Insônia, cansaço extremo, dores no corpo e muita dor de cabeça. Esses foram os principais problemas com os quais a assistente administrativa Camila Brocco passou a conviver após ser infectada pela coronavírus em dezembro do ano passado. Com o incômodo frequente de todos os sintomas, ela resolveu procurar auxílio na acupuntura, técnica tradicional chinesa de tratamento com agulhas. “Estou fazendo desde janeiro e as mudanças principais é a melhoria do sono, porque com o pós-Covid a insônia bateu forte, diminuição nas crises de dor de cabeça, que acabaram ficando mais frequentes, diminuição de dor no corpo, esse cansaço que a gente sente muito no pós-Covid melhorou, assim, 70%. Essas agulhinhas são bentas, não é possível. Elas são milagrosas”, relata. O caso de Camila é mais comum do que se imagina: um estudo publicado na revista The Lancet demonstra que 75% dos pacientes de Covid-19 apresentaram pelo menos um sintoma seis meses após a doença. O mais comum é a fadiga muscular, presente em 63% dos infectados, seguido pela dificuldade para dormir, encontrada em 26% deles, e pela ansiedade e depressão, em 23% dos pacientes.
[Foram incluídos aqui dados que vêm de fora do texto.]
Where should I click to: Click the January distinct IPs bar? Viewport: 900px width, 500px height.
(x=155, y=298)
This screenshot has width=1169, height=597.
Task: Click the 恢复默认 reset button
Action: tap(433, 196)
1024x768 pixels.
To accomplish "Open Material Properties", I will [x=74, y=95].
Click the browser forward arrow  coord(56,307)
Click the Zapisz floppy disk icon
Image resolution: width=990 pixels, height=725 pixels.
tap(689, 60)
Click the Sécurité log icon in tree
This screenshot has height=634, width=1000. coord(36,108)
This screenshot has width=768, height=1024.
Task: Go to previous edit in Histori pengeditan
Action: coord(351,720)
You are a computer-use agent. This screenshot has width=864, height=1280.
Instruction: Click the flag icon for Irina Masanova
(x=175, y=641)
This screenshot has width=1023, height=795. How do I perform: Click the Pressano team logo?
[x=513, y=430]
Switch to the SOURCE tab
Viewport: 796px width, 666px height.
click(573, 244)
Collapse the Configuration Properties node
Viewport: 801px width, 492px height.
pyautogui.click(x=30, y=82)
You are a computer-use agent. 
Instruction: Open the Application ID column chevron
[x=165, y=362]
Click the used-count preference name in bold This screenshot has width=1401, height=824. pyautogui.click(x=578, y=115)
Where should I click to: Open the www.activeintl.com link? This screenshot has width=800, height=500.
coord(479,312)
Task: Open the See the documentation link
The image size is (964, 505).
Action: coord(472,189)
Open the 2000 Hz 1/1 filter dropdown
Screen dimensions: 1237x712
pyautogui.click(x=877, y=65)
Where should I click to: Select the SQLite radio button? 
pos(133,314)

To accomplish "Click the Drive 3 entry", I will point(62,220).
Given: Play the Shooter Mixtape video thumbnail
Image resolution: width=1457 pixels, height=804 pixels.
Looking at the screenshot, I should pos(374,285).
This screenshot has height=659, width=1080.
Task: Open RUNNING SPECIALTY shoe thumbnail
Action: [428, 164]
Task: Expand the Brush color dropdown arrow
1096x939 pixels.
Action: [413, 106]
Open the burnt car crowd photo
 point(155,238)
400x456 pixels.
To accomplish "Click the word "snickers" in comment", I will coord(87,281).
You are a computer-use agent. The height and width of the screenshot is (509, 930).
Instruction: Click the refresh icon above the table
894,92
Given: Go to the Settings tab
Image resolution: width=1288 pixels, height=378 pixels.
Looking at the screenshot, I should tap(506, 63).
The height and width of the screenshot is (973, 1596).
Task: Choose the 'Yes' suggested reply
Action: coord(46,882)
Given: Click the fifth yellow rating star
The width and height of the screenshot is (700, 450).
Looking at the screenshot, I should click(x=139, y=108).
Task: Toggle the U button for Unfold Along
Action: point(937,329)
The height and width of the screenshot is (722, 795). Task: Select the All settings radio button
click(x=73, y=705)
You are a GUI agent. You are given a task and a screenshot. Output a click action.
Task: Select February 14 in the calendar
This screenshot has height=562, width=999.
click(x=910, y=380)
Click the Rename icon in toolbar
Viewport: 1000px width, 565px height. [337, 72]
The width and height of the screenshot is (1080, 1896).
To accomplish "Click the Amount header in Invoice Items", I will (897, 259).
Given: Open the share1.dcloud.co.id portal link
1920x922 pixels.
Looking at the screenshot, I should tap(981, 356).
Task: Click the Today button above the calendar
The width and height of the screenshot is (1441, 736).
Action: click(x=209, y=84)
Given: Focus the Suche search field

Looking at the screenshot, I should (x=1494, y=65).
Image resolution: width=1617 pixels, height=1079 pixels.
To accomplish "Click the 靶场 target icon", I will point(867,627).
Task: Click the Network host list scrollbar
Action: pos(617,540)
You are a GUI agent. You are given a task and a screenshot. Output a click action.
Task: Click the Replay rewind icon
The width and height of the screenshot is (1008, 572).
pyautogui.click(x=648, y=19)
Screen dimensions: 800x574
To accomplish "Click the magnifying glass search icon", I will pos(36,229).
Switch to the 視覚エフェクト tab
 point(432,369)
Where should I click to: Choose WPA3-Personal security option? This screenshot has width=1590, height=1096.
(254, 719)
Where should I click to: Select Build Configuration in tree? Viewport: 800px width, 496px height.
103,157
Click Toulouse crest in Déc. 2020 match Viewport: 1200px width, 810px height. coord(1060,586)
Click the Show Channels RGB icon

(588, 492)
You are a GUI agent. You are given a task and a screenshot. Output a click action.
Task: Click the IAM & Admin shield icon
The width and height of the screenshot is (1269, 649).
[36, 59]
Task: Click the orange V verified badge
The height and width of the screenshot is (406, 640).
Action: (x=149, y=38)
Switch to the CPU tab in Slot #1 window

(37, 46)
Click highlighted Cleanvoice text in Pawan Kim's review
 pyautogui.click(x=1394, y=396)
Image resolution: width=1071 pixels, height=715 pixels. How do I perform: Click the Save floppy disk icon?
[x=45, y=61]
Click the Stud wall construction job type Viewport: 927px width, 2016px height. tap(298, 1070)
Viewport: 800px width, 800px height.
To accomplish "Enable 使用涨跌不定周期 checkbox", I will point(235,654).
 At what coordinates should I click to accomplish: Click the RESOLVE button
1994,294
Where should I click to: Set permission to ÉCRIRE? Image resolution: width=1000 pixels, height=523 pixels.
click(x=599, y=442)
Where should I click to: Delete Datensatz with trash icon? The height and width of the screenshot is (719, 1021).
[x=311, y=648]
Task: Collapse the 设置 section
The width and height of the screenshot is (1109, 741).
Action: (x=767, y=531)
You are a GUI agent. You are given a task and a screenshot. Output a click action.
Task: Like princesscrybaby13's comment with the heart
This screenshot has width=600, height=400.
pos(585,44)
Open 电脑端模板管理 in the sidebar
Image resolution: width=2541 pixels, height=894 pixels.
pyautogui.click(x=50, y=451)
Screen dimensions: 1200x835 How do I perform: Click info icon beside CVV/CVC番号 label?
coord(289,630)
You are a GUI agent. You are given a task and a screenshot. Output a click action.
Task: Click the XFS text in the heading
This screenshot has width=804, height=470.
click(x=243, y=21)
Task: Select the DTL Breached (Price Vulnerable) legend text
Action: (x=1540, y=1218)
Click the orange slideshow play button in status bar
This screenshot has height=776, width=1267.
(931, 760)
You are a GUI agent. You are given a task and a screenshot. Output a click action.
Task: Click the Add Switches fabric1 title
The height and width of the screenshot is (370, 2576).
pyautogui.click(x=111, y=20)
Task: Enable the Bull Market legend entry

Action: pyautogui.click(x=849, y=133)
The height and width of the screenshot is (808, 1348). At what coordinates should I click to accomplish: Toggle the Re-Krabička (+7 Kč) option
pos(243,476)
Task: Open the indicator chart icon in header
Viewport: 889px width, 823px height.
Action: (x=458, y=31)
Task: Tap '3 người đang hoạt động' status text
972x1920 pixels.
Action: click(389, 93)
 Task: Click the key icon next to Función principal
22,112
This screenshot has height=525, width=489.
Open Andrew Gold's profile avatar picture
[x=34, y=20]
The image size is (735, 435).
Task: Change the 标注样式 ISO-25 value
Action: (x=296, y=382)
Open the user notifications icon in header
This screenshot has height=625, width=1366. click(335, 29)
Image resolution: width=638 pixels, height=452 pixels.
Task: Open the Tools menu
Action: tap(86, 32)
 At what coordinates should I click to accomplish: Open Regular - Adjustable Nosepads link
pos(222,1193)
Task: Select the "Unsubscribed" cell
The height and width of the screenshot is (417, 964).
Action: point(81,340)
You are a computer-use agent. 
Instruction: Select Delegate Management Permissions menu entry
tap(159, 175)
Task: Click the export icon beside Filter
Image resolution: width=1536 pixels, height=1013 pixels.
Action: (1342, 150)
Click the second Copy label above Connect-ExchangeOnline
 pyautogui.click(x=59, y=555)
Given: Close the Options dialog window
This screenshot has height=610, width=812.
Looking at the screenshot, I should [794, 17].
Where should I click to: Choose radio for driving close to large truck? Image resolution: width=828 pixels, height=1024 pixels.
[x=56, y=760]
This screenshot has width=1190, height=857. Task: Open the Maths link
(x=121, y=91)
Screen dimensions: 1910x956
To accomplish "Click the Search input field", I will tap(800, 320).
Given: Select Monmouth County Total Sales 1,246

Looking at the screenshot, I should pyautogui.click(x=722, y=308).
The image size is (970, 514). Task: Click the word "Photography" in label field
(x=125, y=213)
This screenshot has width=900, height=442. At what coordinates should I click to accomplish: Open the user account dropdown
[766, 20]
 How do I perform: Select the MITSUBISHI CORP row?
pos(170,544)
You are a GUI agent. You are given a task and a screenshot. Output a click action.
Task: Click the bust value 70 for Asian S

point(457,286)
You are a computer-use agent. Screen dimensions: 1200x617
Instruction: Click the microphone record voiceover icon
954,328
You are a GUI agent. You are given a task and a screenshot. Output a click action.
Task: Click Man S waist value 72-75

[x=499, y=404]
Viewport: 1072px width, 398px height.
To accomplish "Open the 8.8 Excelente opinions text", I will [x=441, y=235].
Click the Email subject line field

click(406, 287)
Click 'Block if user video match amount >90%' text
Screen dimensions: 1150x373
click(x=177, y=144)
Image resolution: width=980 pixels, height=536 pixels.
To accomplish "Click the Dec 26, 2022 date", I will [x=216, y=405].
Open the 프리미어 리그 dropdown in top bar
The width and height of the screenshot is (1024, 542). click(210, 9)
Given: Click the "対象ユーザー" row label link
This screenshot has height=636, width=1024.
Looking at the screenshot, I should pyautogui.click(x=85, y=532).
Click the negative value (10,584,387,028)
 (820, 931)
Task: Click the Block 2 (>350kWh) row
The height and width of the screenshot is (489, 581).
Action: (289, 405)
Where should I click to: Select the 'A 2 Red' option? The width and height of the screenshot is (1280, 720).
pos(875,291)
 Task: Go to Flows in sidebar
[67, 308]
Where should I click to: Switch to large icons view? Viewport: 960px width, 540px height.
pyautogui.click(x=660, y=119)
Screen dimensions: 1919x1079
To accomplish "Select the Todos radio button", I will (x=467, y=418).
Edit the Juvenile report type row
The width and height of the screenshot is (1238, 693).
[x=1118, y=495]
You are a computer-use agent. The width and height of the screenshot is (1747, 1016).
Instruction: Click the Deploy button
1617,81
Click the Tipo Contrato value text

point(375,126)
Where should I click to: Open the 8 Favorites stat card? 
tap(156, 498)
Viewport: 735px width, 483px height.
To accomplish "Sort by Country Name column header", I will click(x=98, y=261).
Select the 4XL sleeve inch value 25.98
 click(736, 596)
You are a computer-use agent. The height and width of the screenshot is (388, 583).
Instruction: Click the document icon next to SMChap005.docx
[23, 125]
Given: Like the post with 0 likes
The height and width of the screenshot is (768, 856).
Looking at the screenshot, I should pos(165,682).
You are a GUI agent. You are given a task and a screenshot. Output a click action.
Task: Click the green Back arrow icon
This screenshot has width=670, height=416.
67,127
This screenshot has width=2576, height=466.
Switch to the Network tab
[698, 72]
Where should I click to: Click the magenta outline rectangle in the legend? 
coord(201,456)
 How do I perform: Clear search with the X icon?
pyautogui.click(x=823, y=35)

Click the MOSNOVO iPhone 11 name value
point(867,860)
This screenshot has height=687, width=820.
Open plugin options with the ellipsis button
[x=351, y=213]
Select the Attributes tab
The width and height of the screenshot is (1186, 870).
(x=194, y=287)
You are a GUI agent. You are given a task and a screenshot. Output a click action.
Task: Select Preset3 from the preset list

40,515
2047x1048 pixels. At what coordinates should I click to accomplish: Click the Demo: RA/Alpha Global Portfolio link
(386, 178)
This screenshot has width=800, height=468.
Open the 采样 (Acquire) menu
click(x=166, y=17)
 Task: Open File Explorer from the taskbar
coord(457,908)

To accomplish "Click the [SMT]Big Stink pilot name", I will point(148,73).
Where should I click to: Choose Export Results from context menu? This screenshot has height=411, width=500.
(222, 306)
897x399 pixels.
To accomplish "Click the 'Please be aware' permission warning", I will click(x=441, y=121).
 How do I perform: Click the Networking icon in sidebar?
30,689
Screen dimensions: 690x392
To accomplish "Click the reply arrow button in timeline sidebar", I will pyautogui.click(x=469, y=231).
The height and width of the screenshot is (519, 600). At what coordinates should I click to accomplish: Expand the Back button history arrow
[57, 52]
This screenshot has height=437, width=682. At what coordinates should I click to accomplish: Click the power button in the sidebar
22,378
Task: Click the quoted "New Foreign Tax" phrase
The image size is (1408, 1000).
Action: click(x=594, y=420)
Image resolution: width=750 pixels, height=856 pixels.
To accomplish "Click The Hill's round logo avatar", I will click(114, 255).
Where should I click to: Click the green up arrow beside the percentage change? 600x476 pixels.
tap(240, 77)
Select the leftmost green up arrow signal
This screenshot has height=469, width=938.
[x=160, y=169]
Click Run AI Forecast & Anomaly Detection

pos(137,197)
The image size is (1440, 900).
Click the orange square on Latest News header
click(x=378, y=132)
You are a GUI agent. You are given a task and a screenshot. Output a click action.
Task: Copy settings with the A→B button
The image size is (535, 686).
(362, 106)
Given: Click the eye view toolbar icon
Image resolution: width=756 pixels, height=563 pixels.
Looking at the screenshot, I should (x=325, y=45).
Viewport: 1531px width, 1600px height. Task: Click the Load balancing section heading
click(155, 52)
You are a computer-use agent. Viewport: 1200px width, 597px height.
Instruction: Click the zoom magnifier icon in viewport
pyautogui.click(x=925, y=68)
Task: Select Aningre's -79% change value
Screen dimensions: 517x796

O diretor do Colégio Médico Brasileiro de Acupuntura, Marcus Pai, explica que a acupuntura opera, principalmente, de forma analgésica, anti-inflamatória e relaxante muscular. “A acupuntura tem realizado um tratamento complementar. Lembrar sempre que Covid longa, infelizmente, ainda existem Poços dados, a gente não sabe ainda como tratar, o tratamento envolve remédio, fisioterapia respiratória e motora e acupuntura. Quando a pessoa tem o sintoma pelo menos há um mês ou sintomas que estão afetando ela todo dia, a gente pede para começar o tratamento duas vezes na semana. É como remédio, você tem que tomar na dose certa, na frequência certa para fazer efeito”, explica. O especialista alerta que, para cada tipo de sintoma, há uma indicação; por isso, é importante consultar o médico para que ele decida o melhor método para cada situação.